Netanyahu defended the government's efforts, insisting, “What I’m saying are clear facts. I’m telling you things; I respect you too much. I have heard you, the stirring of your hearts,” the Times of Israel reported him saying. Still, some relatives of the hostages accused Netanyahu of lying and screamed at him to resign.

Public opinion surveys show that sentiment extends far beyond the former hostages and relatives of those still being held in Gaza.

A recent poll by researchers at Israel’s Bar-Ilan University showed that fewer than 4 percent of Israelis trust Netanayhu as the most reliable source of information regarding the war against Hamas.

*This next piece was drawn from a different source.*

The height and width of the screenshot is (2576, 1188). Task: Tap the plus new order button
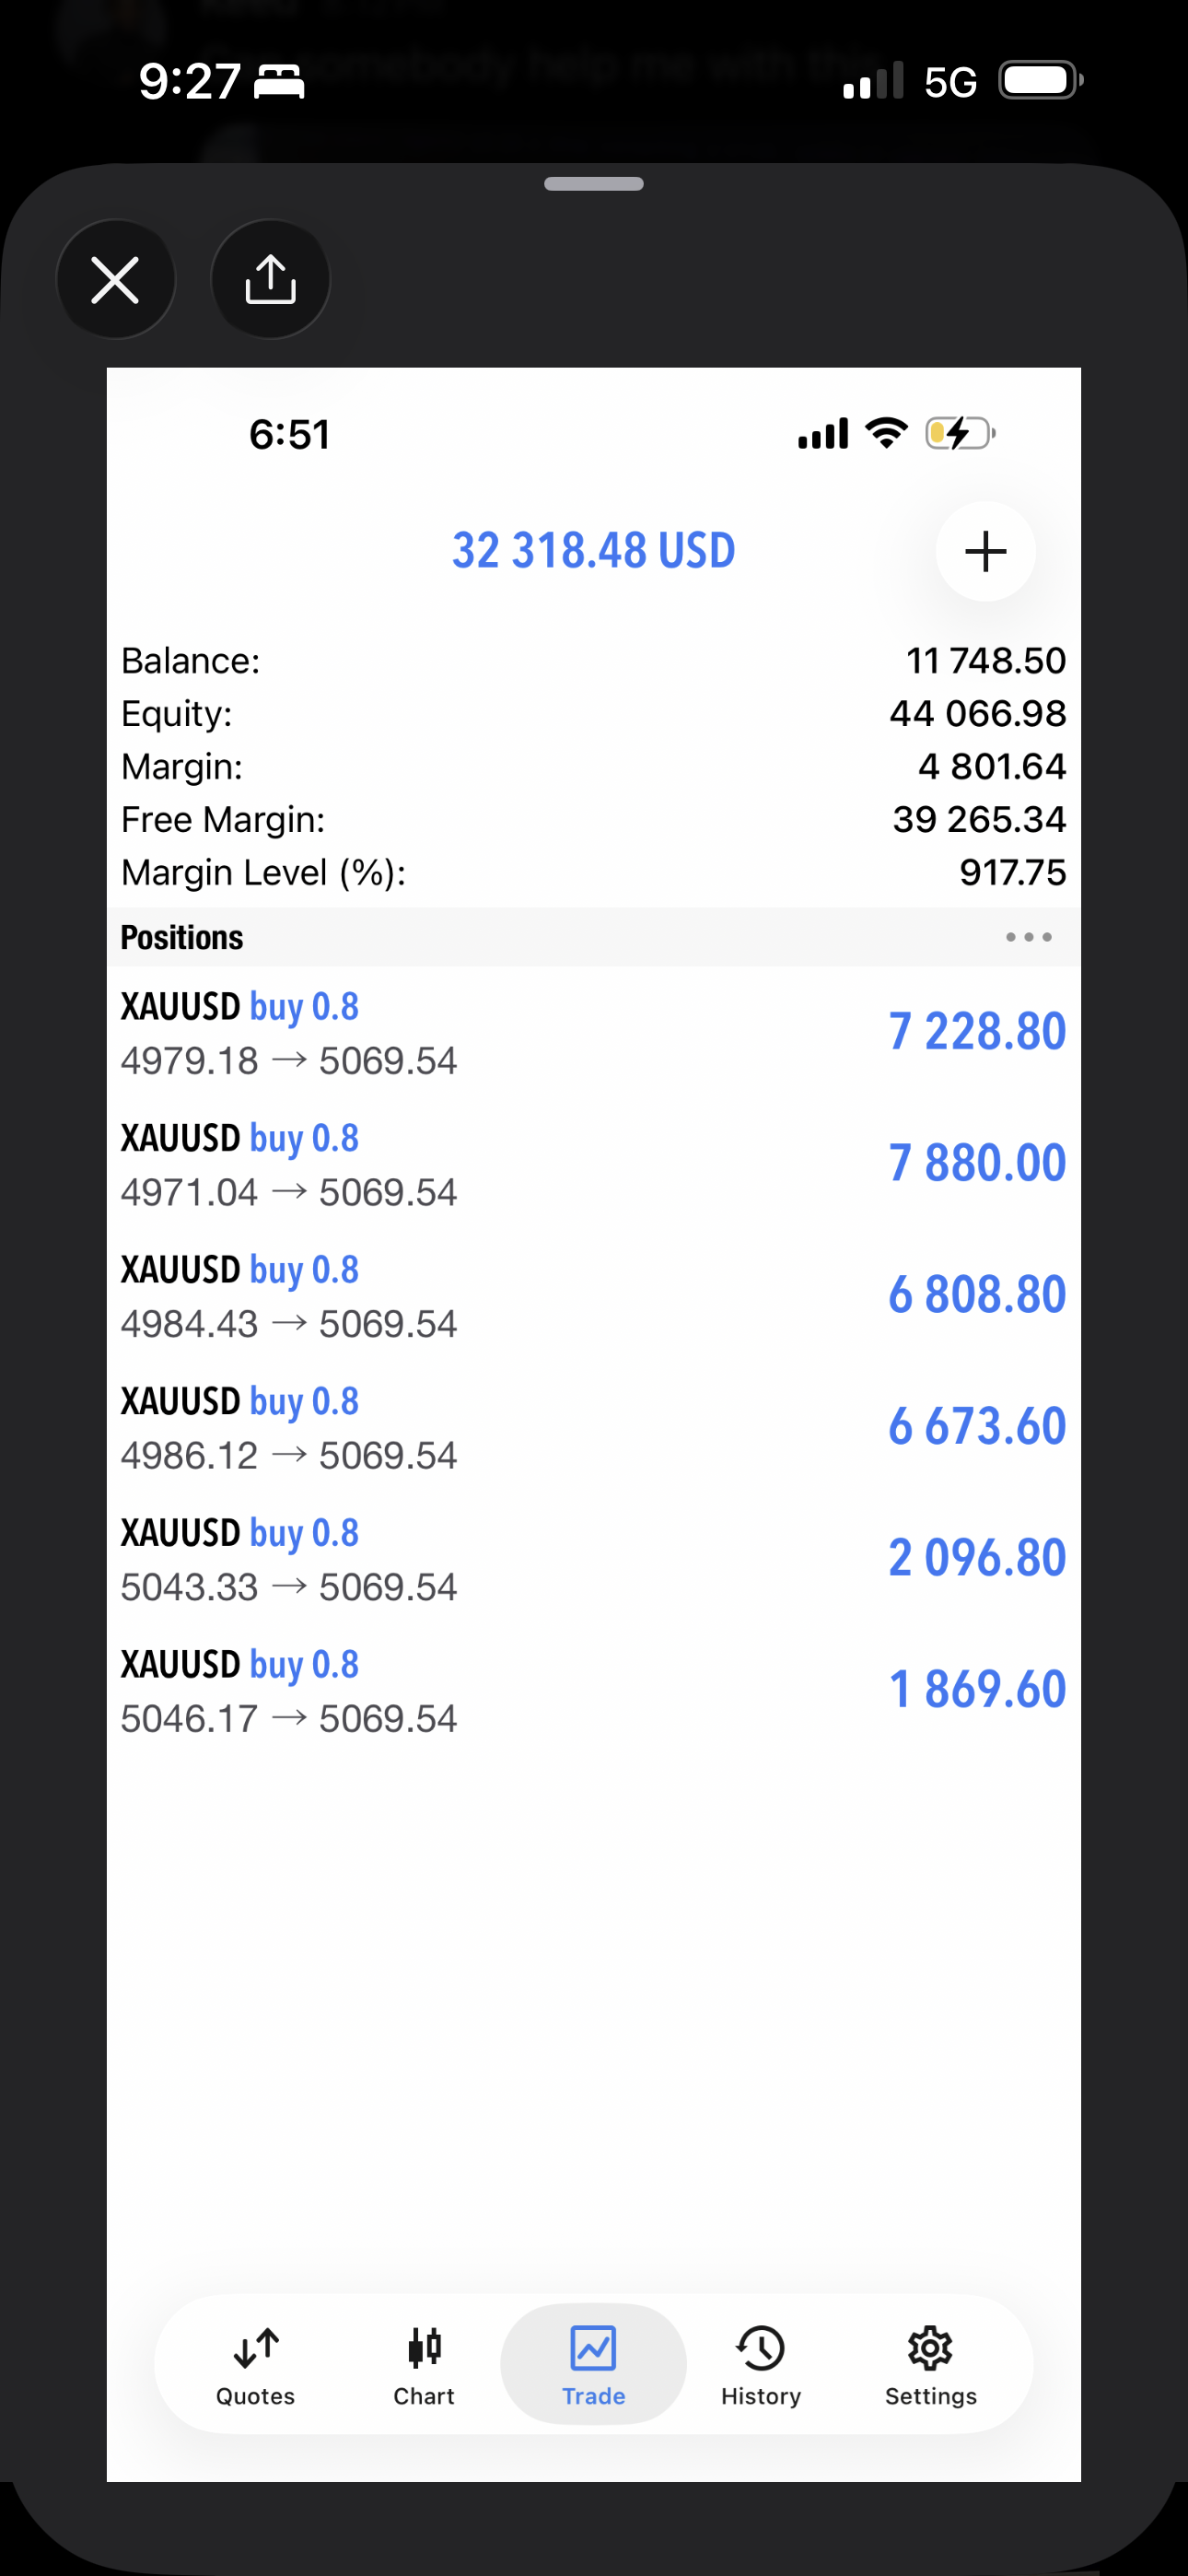coord(984,551)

In a poll by Israel’s Channel 13 published late last month, three quarters of Israelis said they want Netanyahu to resign sometime during the war or after it. Nearly 30 percent would like him to step down right now. In a separate poll from mid-October by A-Chord, a social psychology institute affiliated with Hebrew University, nearly six-in-ten voters from his own Likud party want him to resign.

Loose Lips

The methods used by Mossad and Shin Bet, such as targeted killings, are normally classified and not a subject that officials discuss publicly. So Bar’s announcement of a global assassination campaign against Hamas leaders underscores just how desperate Netanyahu is to stay in office.

In addition to what many Israelis believe will be an official inquiry into his government’s failure to prevent Hamas’s Oct. 7 attack, Netahyanhu also is facing three corruption charges. If convicted, he could spend years behind bars. Remaining in office is the only sure way he can stay out of prison.

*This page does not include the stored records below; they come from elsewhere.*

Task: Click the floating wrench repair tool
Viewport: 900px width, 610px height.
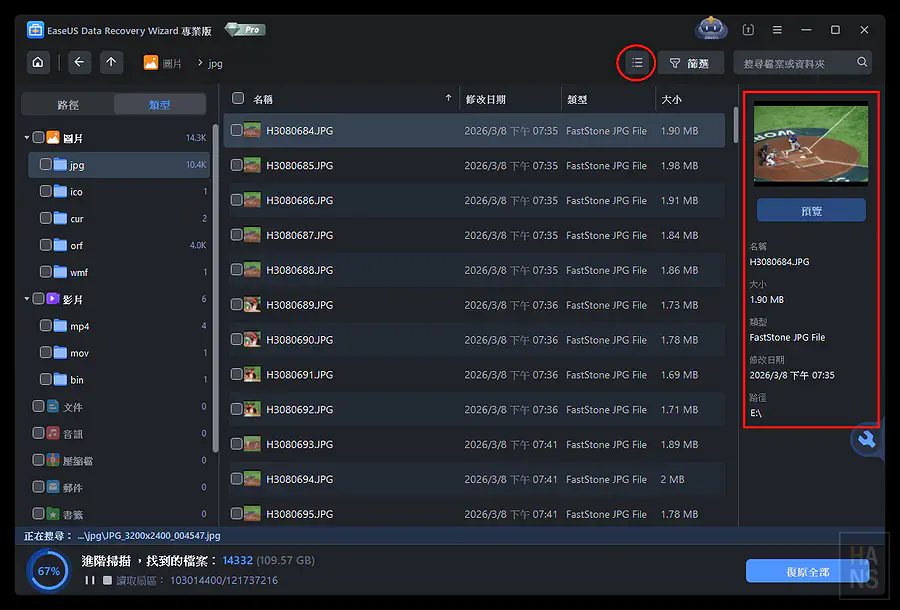Action: point(867,439)
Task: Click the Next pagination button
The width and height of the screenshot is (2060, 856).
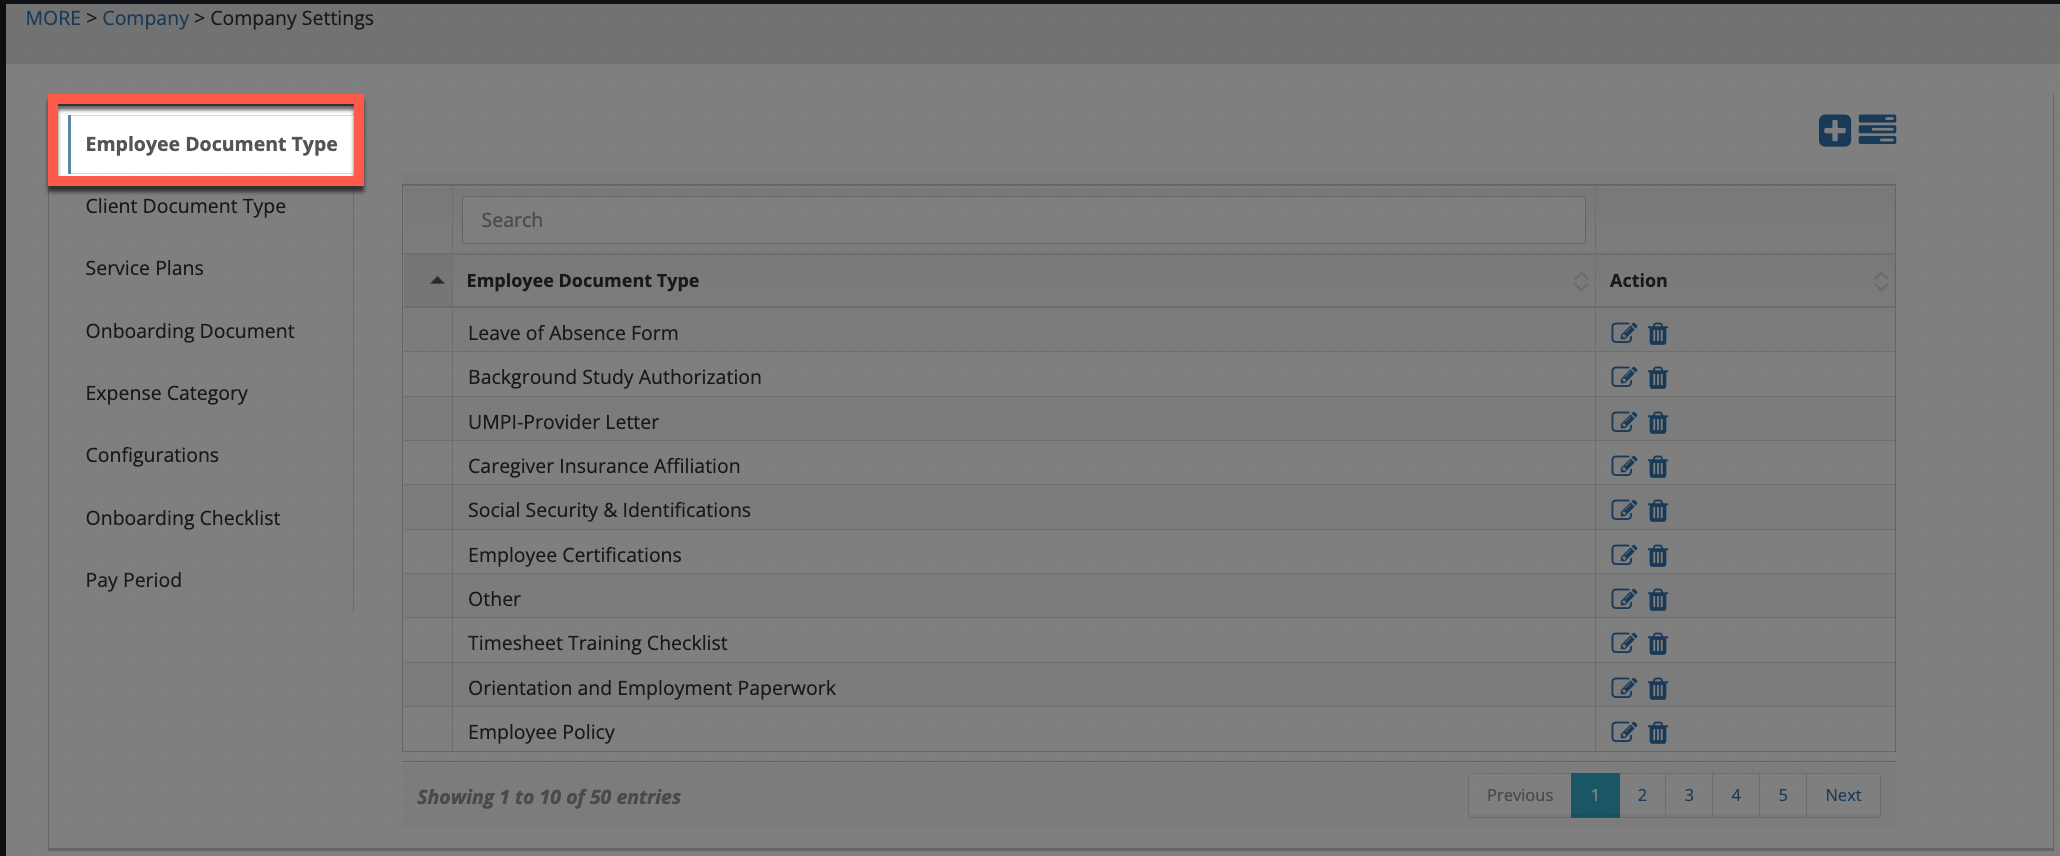Action: tap(1842, 795)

Meanwhile, Netanyahu’s relations with President Joe Biden are beginning to fray over the Biden administration’s growing criticism of the enormous civilian casualty toll and physical damage that Israel’s retaliatory bombing and ground invasion of Gaza have caused.

On Wednesday, Gaza's Hamas-run Health Ministry said that 16,248 Gazans, the majority of them women and children, have been killed and another 42,000 have been wounded so far. Video from independent Western news media show entire neighborhoods in Gaza City and its urbanized surroundings in the northern Gaza Strip reduced to rubble.

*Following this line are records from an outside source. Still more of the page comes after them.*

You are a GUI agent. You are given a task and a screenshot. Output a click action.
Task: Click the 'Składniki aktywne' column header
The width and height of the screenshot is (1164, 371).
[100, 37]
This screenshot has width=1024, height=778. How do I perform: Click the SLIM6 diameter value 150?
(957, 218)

As Israeli forces now battle Hamas fighters in the southern Gaza Strip, Biden has told Netanyahu in phone conversations that Israel cannot operate as brutally in the south as it has in the north, where its offensive has spawned a humanitarian disaster and generated rising tide of accusations, not just in the Arab world but abroad, that Israel is committing “genocide” against the Palestinians.

These officials said the Israeli leader was “receptive” to Biden’s concerns. But Netanyahu has reneged on any assurances of throttling back the ground war. Reports Wednesday from Khan Younis, the largest city in the southern Gaza Strip, told of relentless Israeli airstrikes and artillery bombardments as ground troops engaged in fierce house-to-house combat with Hamas fighters. Gaza's Hamas-run Health Ministry said Thursday that 350 people had been killed there in the past 24 hours.

At a news conference on Tuesday, Netanyahu shifted his narrative to placate his domestic critics, saying Israel’s intense bombardment of Gaza was aimed at winning the release of the remaining hostages. "The only way to bring home the rest of the hostages is through massive military force in Gaza, and that’s what we are doing," he asserted.

Then, clearly worried about losing U.S. support for the Israeli war effort, Netanyahu added this Orwellian twist:

"I say to our friends who call for a short war, the only way for the war to end quickly is by applying sheer force. So I say stand with us. Stand with Israel. Stand with civilization.”